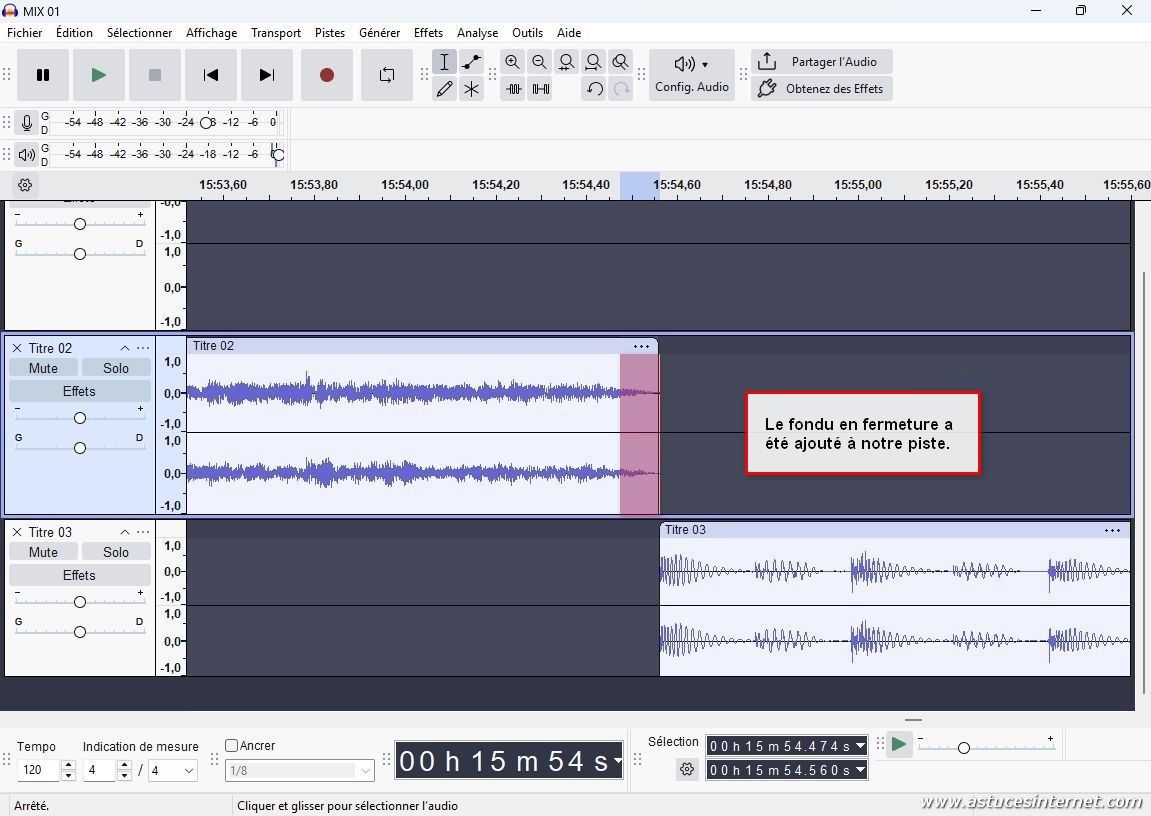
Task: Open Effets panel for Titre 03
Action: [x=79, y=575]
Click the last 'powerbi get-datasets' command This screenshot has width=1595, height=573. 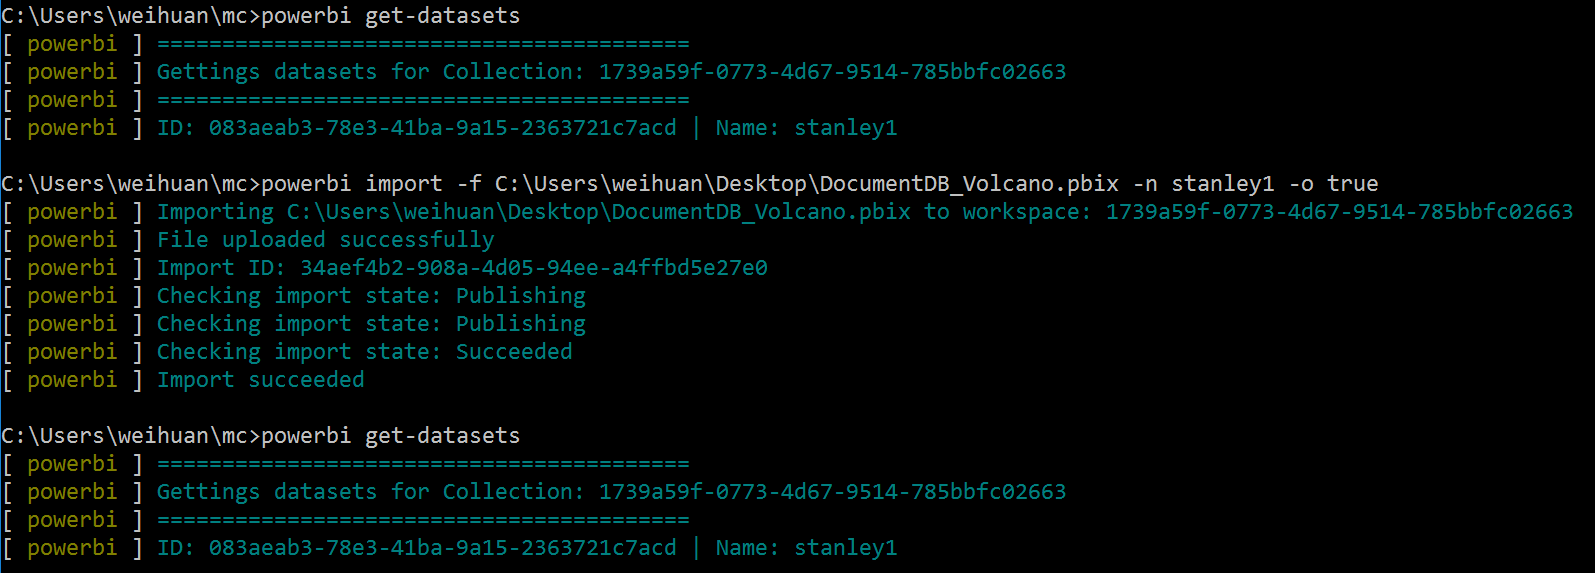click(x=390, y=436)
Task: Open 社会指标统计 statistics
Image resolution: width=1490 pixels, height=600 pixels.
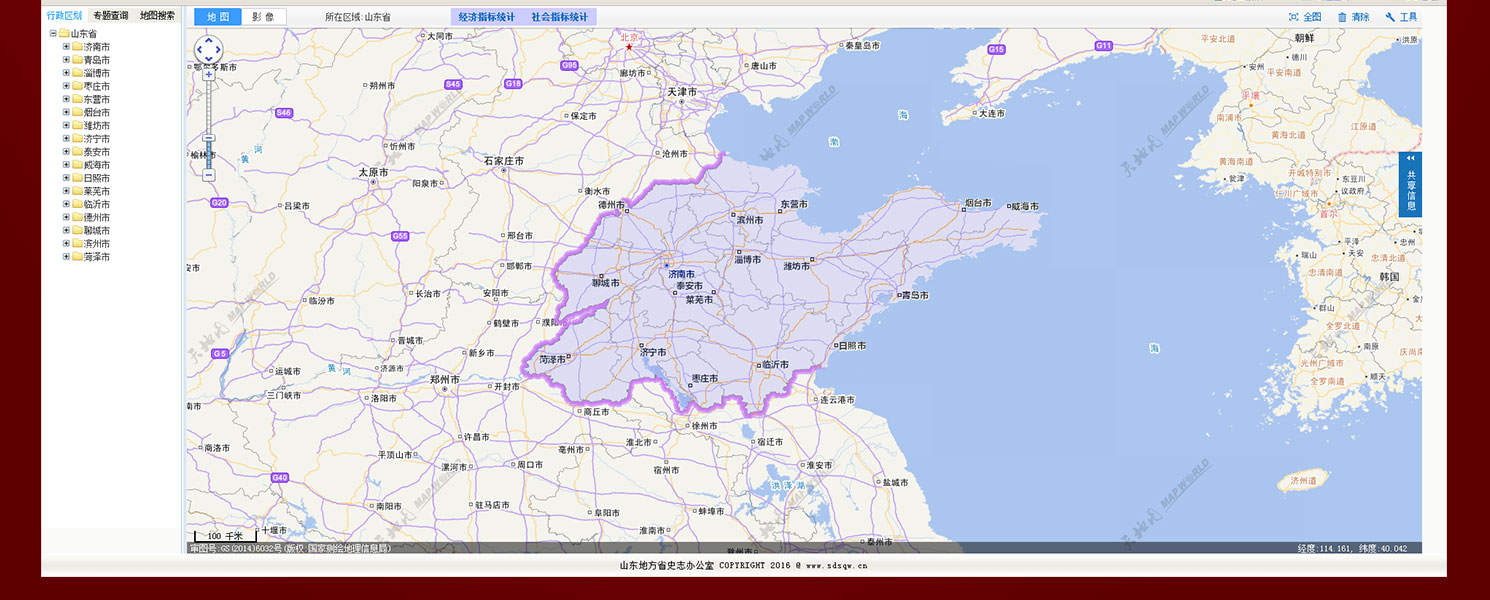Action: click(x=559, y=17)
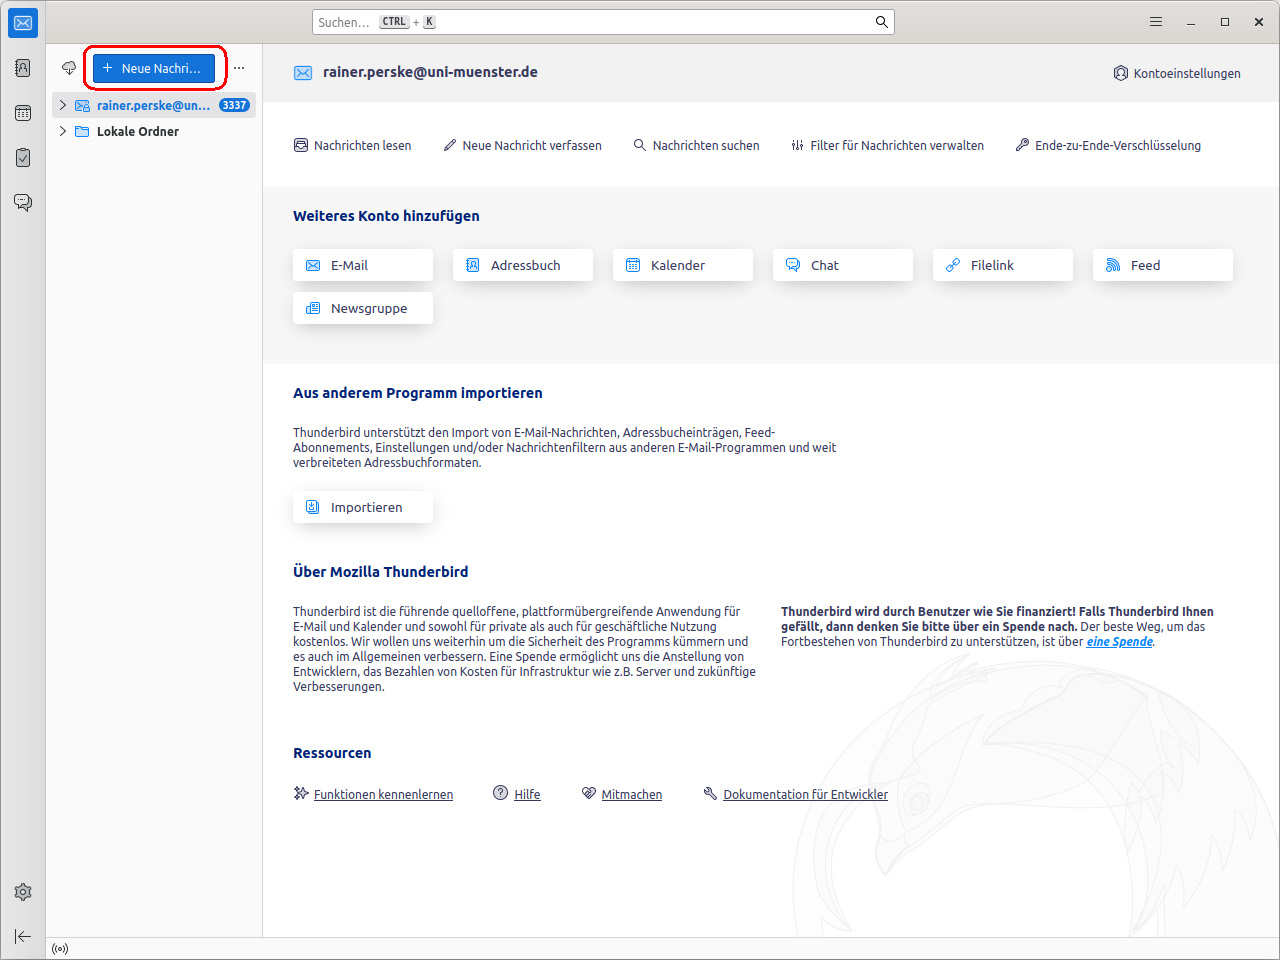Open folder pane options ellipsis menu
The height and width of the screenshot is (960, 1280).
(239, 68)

----

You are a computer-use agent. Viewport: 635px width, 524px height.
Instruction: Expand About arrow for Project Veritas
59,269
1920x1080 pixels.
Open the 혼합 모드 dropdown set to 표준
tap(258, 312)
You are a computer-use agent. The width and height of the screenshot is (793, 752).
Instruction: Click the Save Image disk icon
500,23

----

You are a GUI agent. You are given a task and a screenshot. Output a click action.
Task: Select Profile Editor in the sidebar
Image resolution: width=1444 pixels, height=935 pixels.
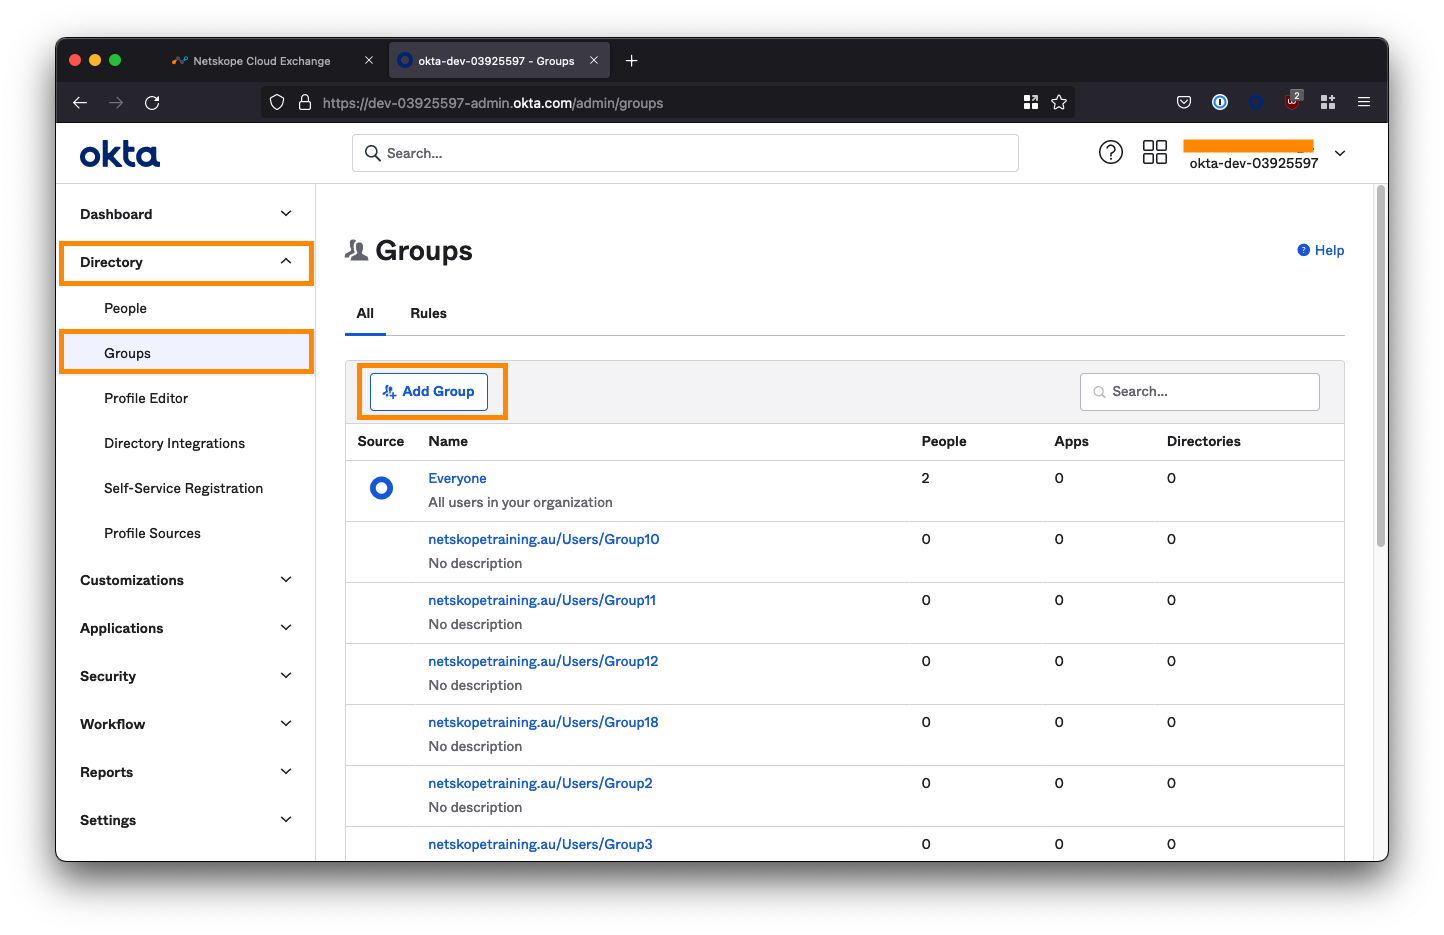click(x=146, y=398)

----

▸ **EXERCISE INSTRUCTIONS**: Rewrite the data from the line containing "You are a GUI" through the line containing "click(x=146, y=398)", keeping the requests, and give only those lines. Multiply each coordinate in the answers by 2.3 and round it to a whole number with halves rounding up, leave every other number as it is, and omit the pictures.

▸ **FINAL RESULT**:
You are a GUI agent. You are given a task and a screenshot. Output a click action.
Task: Select Profile Editor in the sidebar
Image resolution: width=1444 pixels, height=935 pixels.
click(x=336, y=915)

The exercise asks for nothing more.